Eastman Kodak was contracted with producing 2,000 initial Beano examples to ensure it met OSS specifications, at their secret "Lincoln" facility in Rochester, New York. British impact grenades such as the No. 69, as well as some examples of Italian grenades, were studied for the Beano's development. Ammonium picrate was used as the initial filling, but testing found that the resulting grenade was too sensitive and would detonate from a 6-inch drop onto sponge rubber, so the arming mechanism was improved and the filling was changed to Composition A. The Ordnance Department designated the Beano as the "Grenade, Hand, Fragmentation, T12 using Fuze, Grenade, Impact T5" in January 1944.

=== Testing ===
Testing of the Beano began at Aberdeen Proving Ground in March 1944 and proved satisfactory enough for live tests by Army infantry to begin at Fort Benning. Despite some minor casualties from dropped grenades, and duds due to the fuse freezing during cold-weather warfare testing, the Army approved the T13 on June 2, 1944 and ordered 825,000 units for the OSS, Army, and Marine Corps. A civilian fatality during testing on November 3, 1944, when a T13 thrown straight up by the civilian detonated on their head, prompted a cessation in production for the T5 fuse to be improved upon. Still, 10,000 T13s were sent for field tests on the Western Front in February 1945. Over the next month of field use, the T13 was found to have a 10% failure rate, attributed to landing on surfaces that were too soft for the grenade to detonate properly. Worse, however, were reports that five premature detonations had killed 2 soldiers and injured 44 others, prompting General Joseph Stilwell to order the total suspension of the Beano project on March 29, 1945. Anthony Dee, writing in Small Arms Review in a 2003 retrospective on the Beano, described it as "hold[ing] the dubious distinction of having killed and injured more of our own personnel than of the enemy". It is unclear if the T13 was ever used in combat.

=== Cancellation ===
On June 15, 1945, production of the T13 was ceased entirely, with all existing stock to be destroyed or stored until a safer fuse could be designed. Attempts at introducing alternative Beanos, including flash powder and white phosphorus variants, and models with a timed fuse or a spoon-type safety lever similar to that on the Mk 2 grenade, were not developed further. The last standard Beano model, the T13E3, was intended to have "cured" the existing premature detonation issue, but its design introduced a new flaw where the T13E3 could accidentally detonate if the butterfly cap was not held down.

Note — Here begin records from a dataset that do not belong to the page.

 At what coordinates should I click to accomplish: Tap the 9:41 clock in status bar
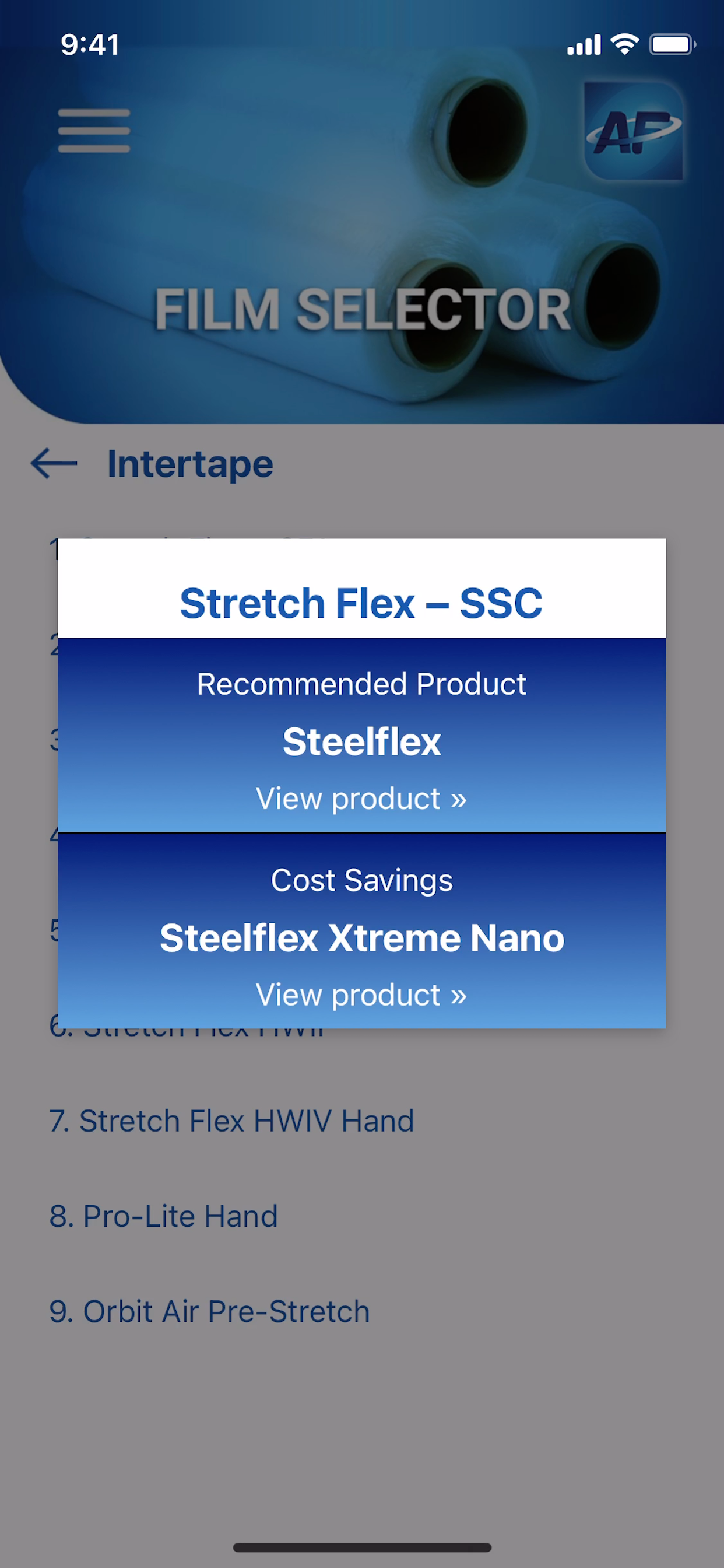pyautogui.click(x=90, y=44)
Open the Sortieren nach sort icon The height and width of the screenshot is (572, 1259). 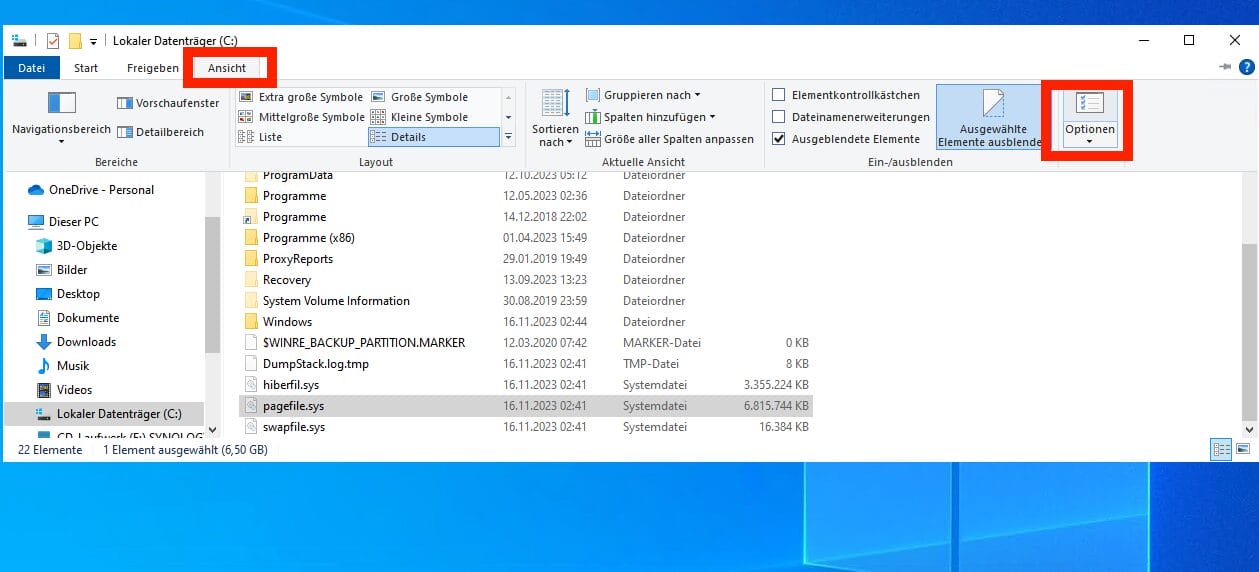555,103
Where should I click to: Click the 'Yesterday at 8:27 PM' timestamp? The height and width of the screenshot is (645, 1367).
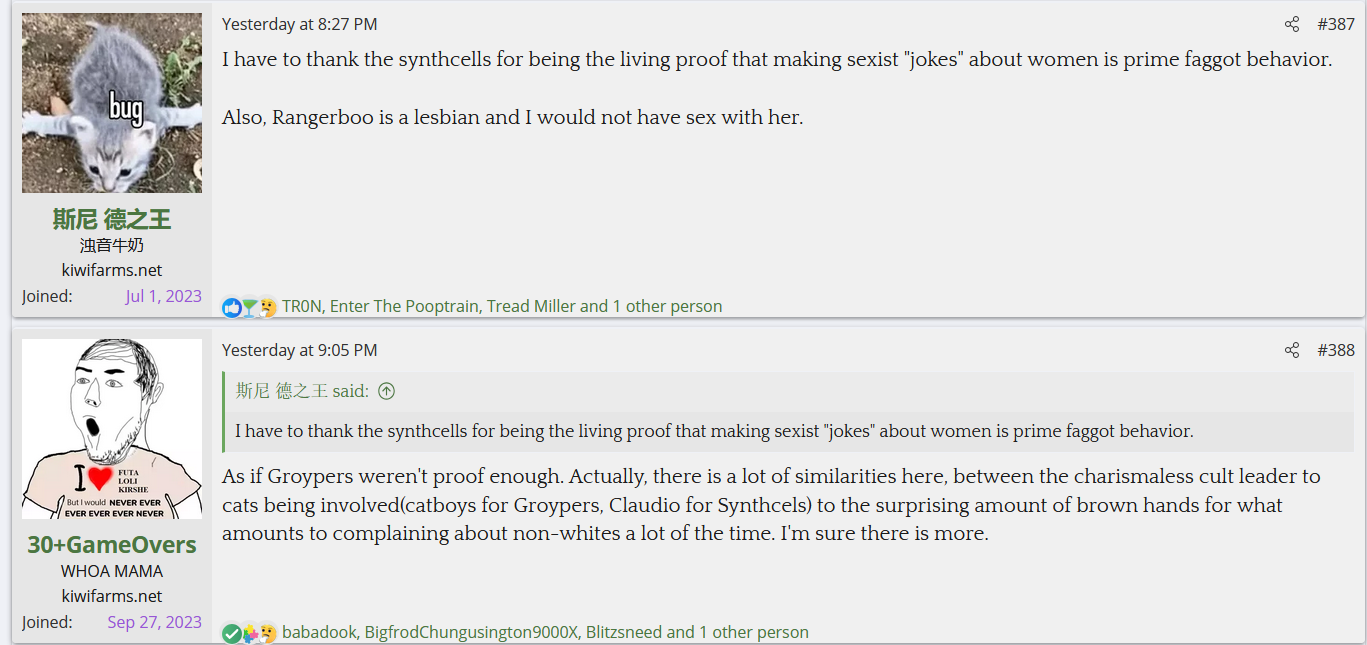click(x=299, y=24)

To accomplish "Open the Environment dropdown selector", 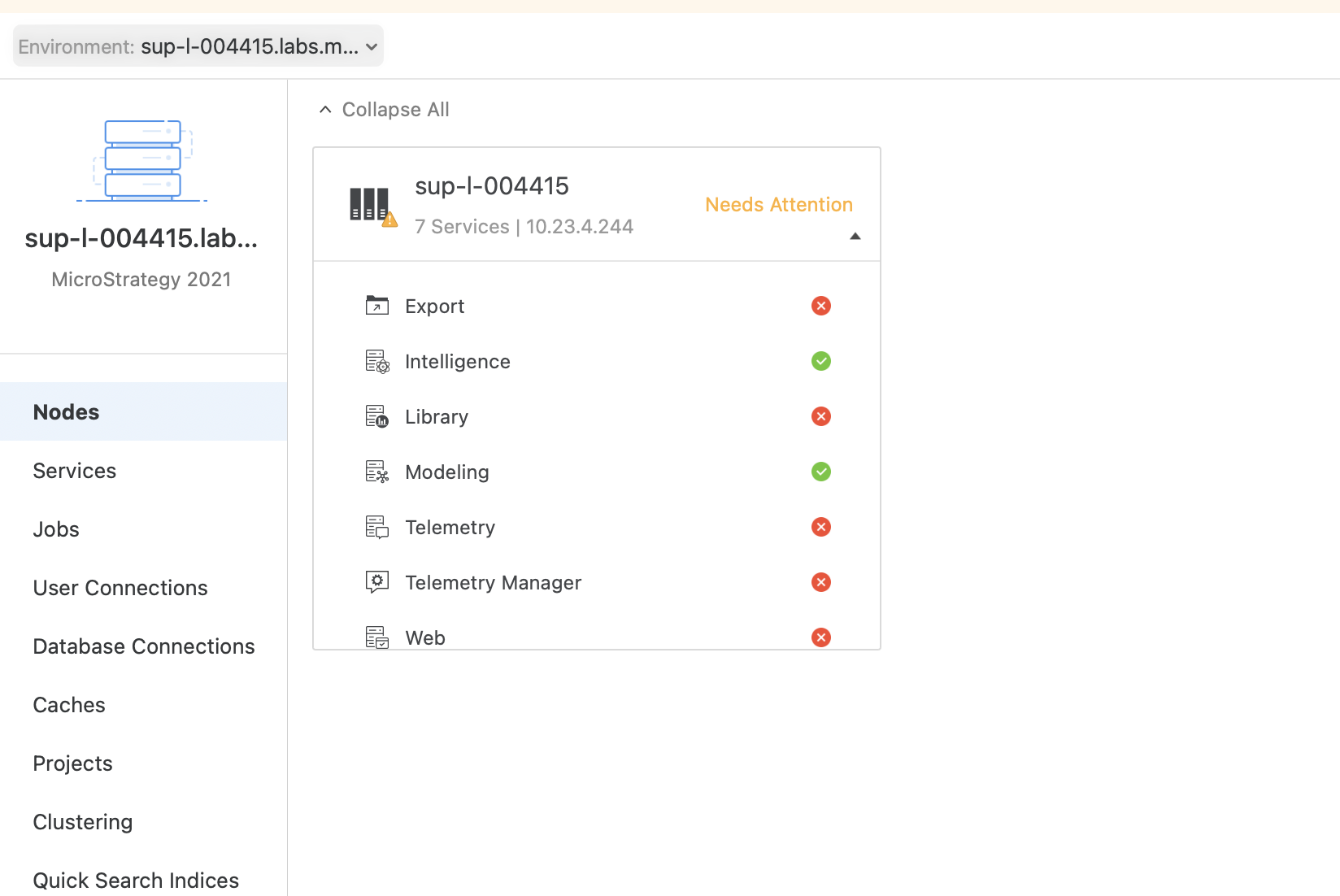I will point(198,46).
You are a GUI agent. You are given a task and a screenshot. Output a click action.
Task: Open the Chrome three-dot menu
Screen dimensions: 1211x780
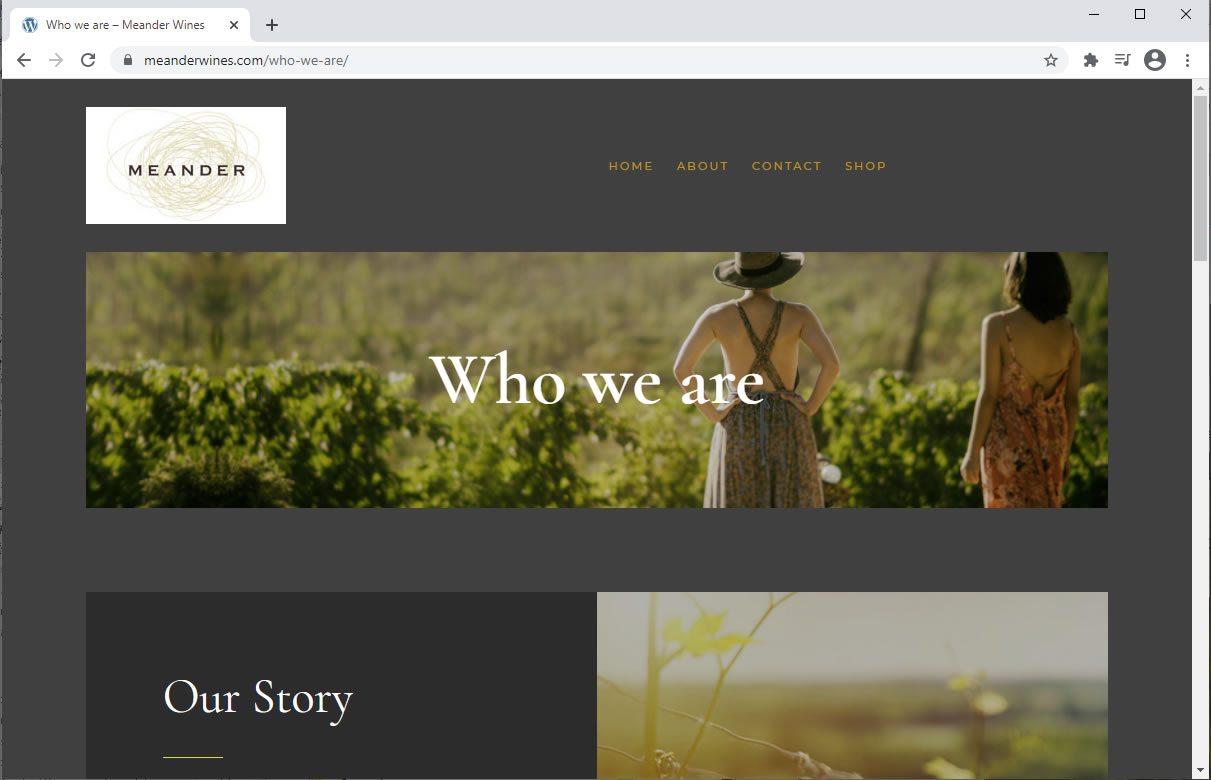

The cancellation of Operation Downfall and the end of World War II in September 1945 meant there was no longer an immediate need for the T13, and development ceased. As the program and its records were largely classified, and the T13 proved too dangerous and unpredictable for further use, the vast majority of its stock was destroyed. Few examples survive into the 21st century, mostly inert testing and training models, and they are considered especially rare by collectors.

== T15 offensive grenade ==
The T15 offensive grenade was a later development of the T13's rounded design that included features such as a textured body and a simpler percussion timed fuse under a protective screw cap. This design was only developed experimentally and was never adopted for use.